Data Exploration (State Graduates(2002 - 2013) dataset)

Data Exploration (State Graduates(2002 - 2013) dataset)



My goal in this project is to utilize SQL to examine and generate insights from the state graduates dataset. This dataset includes information on graduates from various state institutions between 2002 and 2013, including, college type (public or private), institution level (two-year or four-year), gender, race/ethnicity, and cohort size.

Additionally, it provides data on the number of students who graduated within 100% and 150% of normal time, as well as the corresponding graduation rates. The dataset also includes the total number of students in each cohort.

In the end, I plan to utilize SQL to retrieve information on the total number of graduates in each state for every year. Additionally, I will gather data on the number of graduates in each state categorized by gender and race, as well as the number of graduates from 4-year, 2-year, and public/private institutions. Once I have created these tables using SQL, I will use them to generate a dashboard on Tableau.

-- Retrieves data from the 'state graduates' table and calculates the total number of graduates for each state, year, and cohort.
-- Filters the data for years after 2008 and then groups the results by state abbreviation, year, and cohort. The results are sorted in ascending order of state abbreviation, year, and descending order of cohort.
CREATE VIEW StateGrads AS            -- Creating a view named 'StateGrads'
SELECT 
    state_abbr,       -- Selecting the state abbreviation column
    year,             -- Selecting the year column
    control,          -- Selecting the control column
    cohort,           -- Selecting the cohort column
    SUM(grad_cohort) AS TotalGrads  -- Calculating the sum of 'grad_cohort' column and aliasing it as 'TotalGrads'
FROM 
    `state graduates`  -- Referring to the 'state graduates' table
WHERE 
    year > 2008        -- Filtering rows where the year is greater than 2008
GROUP BY 
    state_abbr, year, cohort  -- Grouping the results by state abbreviation, year, and cohort
ORDER BY 
    state_abbr, year, cohort DESC;  -- Sorting the results in ascending order of state abbreviation, year, and descending order of cohort

The SQL query operates on a table called ‘state graduates’. It retrieves specific columns like state_abbr, year, control, cohort, and calculates the sum of the grad_cohort column for each group of state_abbr, year, and cohort. The query only includes rows where the year is greater than 2008. The GROUP BY clause groups the results based on the selected columns: state_abbr, year, and cohort.

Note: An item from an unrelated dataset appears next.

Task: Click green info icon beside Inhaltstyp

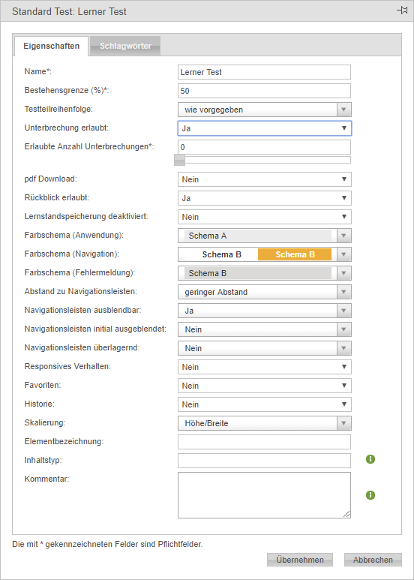Action: point(370,459)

This aggregates data for each unique combination of state, year, and cohort. The ORDER BY clause sorts the results in ascending order of state_abbr, year, and descending order of cohort. The results display the state abbreviation, year, control type, cohort, and the total number of graduates (TotalGrads) for each group that meets the specified conditions. Keep in mind that this explanation assumes a general understanding of SQL syntax and concepts. The actual behavior may vary based on the structure of the ‘state graduates’ table and the database system being used.


-- Retrieves data from the 'state graduates' table and calculates the total number of graduates by gender for each state, year, and gender category.
-- Filters the data to exclude records where gender is 'B' or 'g', and includes only years after 2008.

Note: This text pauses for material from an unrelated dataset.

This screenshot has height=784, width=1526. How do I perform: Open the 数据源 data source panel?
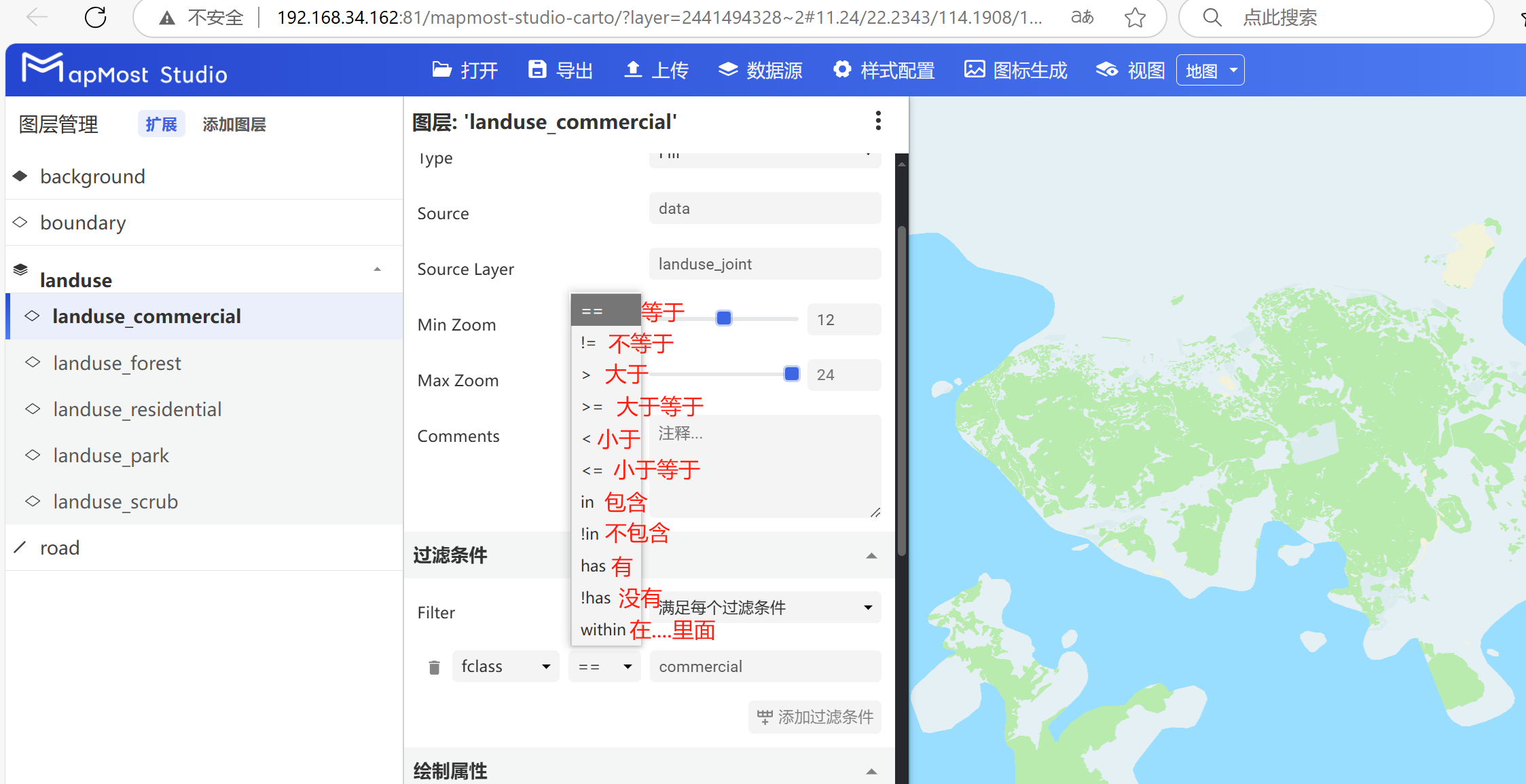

CREATE VIEW GradsByGender AS            -- Creating a view named 'GradsByGender'
SELECT 
    state_abbr,                      -- Selecting the state abbreviation column
    gender,                          -- Selecting the gender column
    year,                            -- Selecting the year column
    SUM(grad_cohort) AS TotalGradbygender  -- Calculating the sum of 'grad_cohort' column and aliasing it as 'TotalGradbygender'
FROM 
    `state graduates`                -- Referring to the 'state graduates' table
WHERE 
    gender != 'B' AND gender != 'g'  -- Filtering out rows where gender is 'B' or 'g'
    AND year > 2008                  -- Including only rows with years greater than 2008
GROUP BY 
    state_abbr, gender, year         -- Grouping the results by state abbreviation, gender, and year
ORDER BY 
    state_abbr, gender, year;        -- Sorting the results in ascending order of state abbreviation, gender, and year

Using the ‘state graduates’ table, this SQL query analyzes data related to graduation cohorts and gender. It selects specific columns such as state_abbr, gender, year and calculates the sum of the grad_cohort column for each group.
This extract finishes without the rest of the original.